## Gekozen fragment
***

84
i) Kalibratiefunctie
De sensoren van het weerstation en van de buitensensor werden reeds door de fabrikant gekalibreerd. Als er echter
nauwkeuriger gegevens van andere meetapparaten beschikbaar zijn, kan voor de volgende sensormeetwaarden een
correctiefactor worden ingesteld:
• Windsnelheid
• Regenhoeveelheid
• Som van de hoeveelheid regenwater
• Buitenluchtvochtigheid
• Buitentemperatuur
• Binnenluchtvochtigheid
• Binnentemperatuur
In de regel is er geen manuele kalibratie nodig omdat vb. de windsnelheid of de hoeveelheid regenwater
op de opstelplaats van de buitensensor niet vergelijkbaar is met gegevens, die u vb. voor een bepaalde
regio op het internet vindt. Een kalibratie is enkel zinvol wanneer de buitensensor vb. direct naast een
meteorologisch meetstation staat en u de gegevens van het weerstation met deze van het meetstation wilt
synchroniseren.

***

## Doelstellingen
1/ Herschrijf in het gekozen fragment de alinea die begint met "In de regel is er geen manuele kalibratie nodig" in kortere vorm en behoud de belangrijkste feiten.
2/ Pak het gekozen fragment over de kalibratiefunctie van het weerstation weer op na de laatste zin en schrijf het verder.

***

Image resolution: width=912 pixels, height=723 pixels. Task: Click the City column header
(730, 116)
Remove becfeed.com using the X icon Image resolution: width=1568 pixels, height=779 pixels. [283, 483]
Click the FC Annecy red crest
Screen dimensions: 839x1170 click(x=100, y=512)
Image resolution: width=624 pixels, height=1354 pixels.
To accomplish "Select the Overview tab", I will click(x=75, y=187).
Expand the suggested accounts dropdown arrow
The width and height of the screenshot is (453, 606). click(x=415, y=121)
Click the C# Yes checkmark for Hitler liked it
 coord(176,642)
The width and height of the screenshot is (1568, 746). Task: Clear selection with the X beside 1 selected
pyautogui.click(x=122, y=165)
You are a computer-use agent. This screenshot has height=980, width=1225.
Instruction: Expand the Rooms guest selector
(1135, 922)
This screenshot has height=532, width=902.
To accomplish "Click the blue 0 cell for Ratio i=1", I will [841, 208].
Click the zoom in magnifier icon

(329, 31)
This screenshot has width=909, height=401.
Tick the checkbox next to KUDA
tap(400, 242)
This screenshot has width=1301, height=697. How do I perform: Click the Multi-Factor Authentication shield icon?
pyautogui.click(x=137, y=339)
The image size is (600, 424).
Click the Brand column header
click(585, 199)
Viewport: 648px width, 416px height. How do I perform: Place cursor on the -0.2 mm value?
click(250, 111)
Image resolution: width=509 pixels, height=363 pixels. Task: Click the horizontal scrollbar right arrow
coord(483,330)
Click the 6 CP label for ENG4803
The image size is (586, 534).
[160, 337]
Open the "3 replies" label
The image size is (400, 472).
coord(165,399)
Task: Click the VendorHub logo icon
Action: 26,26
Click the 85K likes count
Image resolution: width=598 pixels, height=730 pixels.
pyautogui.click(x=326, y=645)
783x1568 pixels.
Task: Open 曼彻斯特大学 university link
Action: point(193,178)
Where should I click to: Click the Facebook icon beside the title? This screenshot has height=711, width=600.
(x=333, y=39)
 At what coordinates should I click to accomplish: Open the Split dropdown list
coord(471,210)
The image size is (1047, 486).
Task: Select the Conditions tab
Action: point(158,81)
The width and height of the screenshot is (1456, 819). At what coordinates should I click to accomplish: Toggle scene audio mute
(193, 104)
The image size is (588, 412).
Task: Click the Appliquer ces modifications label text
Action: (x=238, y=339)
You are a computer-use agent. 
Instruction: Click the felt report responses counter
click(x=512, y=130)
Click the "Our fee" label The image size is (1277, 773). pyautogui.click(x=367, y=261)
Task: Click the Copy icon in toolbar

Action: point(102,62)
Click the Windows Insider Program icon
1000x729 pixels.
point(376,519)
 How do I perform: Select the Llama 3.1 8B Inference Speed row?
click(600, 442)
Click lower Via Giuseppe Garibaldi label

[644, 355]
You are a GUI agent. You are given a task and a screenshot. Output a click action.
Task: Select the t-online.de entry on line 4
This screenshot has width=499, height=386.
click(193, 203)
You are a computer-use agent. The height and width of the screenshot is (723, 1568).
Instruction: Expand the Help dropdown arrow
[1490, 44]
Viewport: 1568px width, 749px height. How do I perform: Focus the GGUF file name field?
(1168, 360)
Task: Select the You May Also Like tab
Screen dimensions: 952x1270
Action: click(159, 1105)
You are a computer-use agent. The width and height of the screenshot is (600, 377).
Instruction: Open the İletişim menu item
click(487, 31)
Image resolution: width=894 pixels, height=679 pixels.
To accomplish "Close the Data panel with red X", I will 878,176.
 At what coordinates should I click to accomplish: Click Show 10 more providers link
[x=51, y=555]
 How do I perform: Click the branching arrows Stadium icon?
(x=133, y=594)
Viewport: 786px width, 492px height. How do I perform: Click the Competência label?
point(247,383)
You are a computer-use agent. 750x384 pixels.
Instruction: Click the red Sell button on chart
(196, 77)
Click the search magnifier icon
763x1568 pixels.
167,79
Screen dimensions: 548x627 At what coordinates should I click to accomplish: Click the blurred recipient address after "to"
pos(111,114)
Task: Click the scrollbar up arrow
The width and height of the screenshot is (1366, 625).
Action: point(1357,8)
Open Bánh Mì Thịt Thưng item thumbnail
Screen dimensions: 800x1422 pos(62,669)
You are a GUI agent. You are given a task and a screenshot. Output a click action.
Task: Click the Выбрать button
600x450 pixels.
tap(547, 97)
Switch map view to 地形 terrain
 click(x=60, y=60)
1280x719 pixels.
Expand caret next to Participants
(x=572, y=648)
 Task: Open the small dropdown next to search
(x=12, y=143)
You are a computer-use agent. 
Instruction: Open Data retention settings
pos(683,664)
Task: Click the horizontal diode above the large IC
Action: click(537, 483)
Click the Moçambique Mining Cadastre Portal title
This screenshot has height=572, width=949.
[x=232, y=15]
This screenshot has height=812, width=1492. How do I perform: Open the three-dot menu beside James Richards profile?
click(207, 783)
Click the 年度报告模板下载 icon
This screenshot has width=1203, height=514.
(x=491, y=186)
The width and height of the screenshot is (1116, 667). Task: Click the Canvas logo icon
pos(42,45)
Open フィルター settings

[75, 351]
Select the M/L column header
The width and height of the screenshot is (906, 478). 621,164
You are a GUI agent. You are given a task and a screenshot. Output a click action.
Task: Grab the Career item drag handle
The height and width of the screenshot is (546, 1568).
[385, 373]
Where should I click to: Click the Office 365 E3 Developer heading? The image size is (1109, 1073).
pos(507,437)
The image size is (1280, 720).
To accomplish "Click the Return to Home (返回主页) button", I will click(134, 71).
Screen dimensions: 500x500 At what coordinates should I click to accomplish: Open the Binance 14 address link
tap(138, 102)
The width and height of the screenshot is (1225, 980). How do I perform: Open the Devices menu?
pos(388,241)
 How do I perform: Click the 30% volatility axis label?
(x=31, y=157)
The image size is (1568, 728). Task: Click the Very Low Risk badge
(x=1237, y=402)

***

## Antwoorden
1/ Handmatig kalibreren is meestal niet nodig. Waarden zoals de windsnelheid of de hoeveelheid regenwater op de plek van de buitensensor zijn namelijk niet te vergelijken met regionale gegevens van internet. Kalibratie heeft alleen zin als de buitensensor bijvoorbeeld direct naast een meteorologisch meetstation staat en u de gegevens van het weerstation met die van het meetstation wilt synchroniseren.

2/
Ga als volt te werk:
• Houd de toets “HISTORY” gedurende ca. 8 seconden ingedrukt om de kalibratiefunctie te starten.
• In het displaybereik van de windsensor knippert nu de actuele correctiefactor (basisinstelling “1.00”).
Stel de waarde met de toets “+” of “MIN/MAX” in. Houd de overeenkomstige toets langere tijd ingedrukt voor een
snelle afstelling.
De door de windsensor gemeten windsnelheid wordt met deze correctiefactor vermenigvuldigd en op het
display weergegeven.
• Druk kort op de toets “SET”, de correctiefactor voor de hoeveelheid regenwater knippert (basisinstelling 1.00").
Stel de waarde met de toets “+” of “MIN/MAX” in. Houd de overeenkomstige toets langere tijd ingedrukt voor een
snelle afstelling.
De door de regensensor gemeten hoeveelheid regenwater wordt met deze correctiefactor vermenigvuldigd
en op het display weergegeven.
• Druk kort op de toets “SET”, de som van de hoeveelheid regenwater knippert.
Stel de waarde met de toets “+” of “MIN/MAX” in. Houd de overeenkomstige toets langere tijd ingedrukt voor een
snelle afstelling.
De ingestelde som wordt bij de gemeten hoeveelheid regenwater opgeteld.
• Druk kort op de toets “SET”, de actuele meetwaarde van de buitenluchtvochtigheid knippert.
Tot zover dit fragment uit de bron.